Day 4 started off by arriving in Los Angeles at 7:00 am. After being attacked by a Jerry Garcia clone insisting that I have a "Rainbow-y" Day, I arrived at my hotel. Los Angeles is a "love or loathe" city. If you have more plastic in your body than the average American-made car or spend an inordinate amount of time in a same sex relationship with a lipstick lesbian who wears edible panties that sing Come on, Eileen, then Los Angeles is the place for you. For the rest of you who prefer to reside in this stratosphere, LA is difficult to swallow (especially since "spitting" is not usually an option with the high protein diet fad).
In Boston, I'm definately a fat chick, but I'm one of those who are not fat enough that people actually stare at me.
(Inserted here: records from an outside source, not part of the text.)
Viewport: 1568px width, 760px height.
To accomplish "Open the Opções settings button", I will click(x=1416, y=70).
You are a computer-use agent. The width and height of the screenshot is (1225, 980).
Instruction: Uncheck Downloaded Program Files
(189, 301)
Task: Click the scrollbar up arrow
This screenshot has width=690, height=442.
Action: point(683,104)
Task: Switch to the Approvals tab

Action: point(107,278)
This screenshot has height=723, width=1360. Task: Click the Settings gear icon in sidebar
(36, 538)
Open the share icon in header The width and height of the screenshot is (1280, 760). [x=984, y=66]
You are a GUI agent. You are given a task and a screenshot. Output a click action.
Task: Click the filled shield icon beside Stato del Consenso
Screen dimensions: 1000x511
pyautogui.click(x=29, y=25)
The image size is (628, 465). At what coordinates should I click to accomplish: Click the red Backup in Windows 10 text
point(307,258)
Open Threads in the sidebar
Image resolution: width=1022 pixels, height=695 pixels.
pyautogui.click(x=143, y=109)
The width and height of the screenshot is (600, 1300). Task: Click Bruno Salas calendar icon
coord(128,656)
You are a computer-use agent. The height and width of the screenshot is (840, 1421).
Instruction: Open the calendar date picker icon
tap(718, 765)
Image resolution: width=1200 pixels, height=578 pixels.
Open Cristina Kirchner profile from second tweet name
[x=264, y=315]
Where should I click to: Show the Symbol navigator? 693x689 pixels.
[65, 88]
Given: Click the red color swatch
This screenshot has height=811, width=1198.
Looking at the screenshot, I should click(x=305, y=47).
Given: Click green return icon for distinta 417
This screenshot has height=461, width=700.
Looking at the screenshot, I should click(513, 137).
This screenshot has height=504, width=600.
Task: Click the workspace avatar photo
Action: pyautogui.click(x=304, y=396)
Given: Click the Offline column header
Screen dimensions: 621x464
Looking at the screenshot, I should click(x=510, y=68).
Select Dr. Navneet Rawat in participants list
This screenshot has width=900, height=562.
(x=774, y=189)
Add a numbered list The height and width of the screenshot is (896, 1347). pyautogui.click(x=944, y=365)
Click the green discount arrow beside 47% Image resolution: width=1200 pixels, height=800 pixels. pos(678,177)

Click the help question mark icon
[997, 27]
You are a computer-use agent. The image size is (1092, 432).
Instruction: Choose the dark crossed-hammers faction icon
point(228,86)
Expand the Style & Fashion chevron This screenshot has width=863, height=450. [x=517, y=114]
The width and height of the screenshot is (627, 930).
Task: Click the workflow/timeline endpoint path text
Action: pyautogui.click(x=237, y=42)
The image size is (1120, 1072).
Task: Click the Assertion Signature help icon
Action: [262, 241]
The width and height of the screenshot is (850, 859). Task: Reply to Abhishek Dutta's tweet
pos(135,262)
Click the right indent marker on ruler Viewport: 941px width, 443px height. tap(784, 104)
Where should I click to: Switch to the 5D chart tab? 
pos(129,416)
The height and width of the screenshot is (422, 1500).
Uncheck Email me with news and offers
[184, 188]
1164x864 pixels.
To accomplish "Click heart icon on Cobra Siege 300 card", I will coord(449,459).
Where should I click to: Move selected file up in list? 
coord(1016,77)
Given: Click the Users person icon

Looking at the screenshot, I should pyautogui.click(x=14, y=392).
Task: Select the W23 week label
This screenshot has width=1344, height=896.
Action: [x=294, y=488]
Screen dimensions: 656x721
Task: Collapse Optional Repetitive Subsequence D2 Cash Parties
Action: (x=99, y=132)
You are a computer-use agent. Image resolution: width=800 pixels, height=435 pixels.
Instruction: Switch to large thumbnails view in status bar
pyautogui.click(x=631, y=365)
Of all fat people in Boston, I am in the average realm. Not true on the West Coast. At least once every trip to LA, I'm regulated to the rhinocerous family. In a land where every restaurant table comes with a complimentary barf bag, I usually have to wear my driver's license around my neck so that I don't get accidentally picked up by the San Diego zoo.
My regulation to the genus of Orca Whale came fairly early in the trip, specifically in the hotel bistro (which is French for Prickish Unemployed Actors Serving Overpriced Cuisine). My agent was tied up (probably by the Come on Eileen singing lesbian), so I went in by myself. My personal unemployed actor came over to me and offered a complimentary derrogatory glare at my fast food physique.
"What can I get for you, ma'am." Ma'am is a derogatory word in LA. In a land where you can't tell the geriatric home residents apart from the Beverley Hills High School attendees, "ma'am" means "You're not even trying, are you?"
"Is the pasta primevera made with an animal base?"
He laughed, and I realized my faux pas. Nothing in LA is made with an animal base. Only in LA can you get chicken soup made with vegetable base and tofu carved to look like minature chickens. I've heard that before they slaughter their farm animals here, they give them a day at a spa and pour vegetable base in the mud bath.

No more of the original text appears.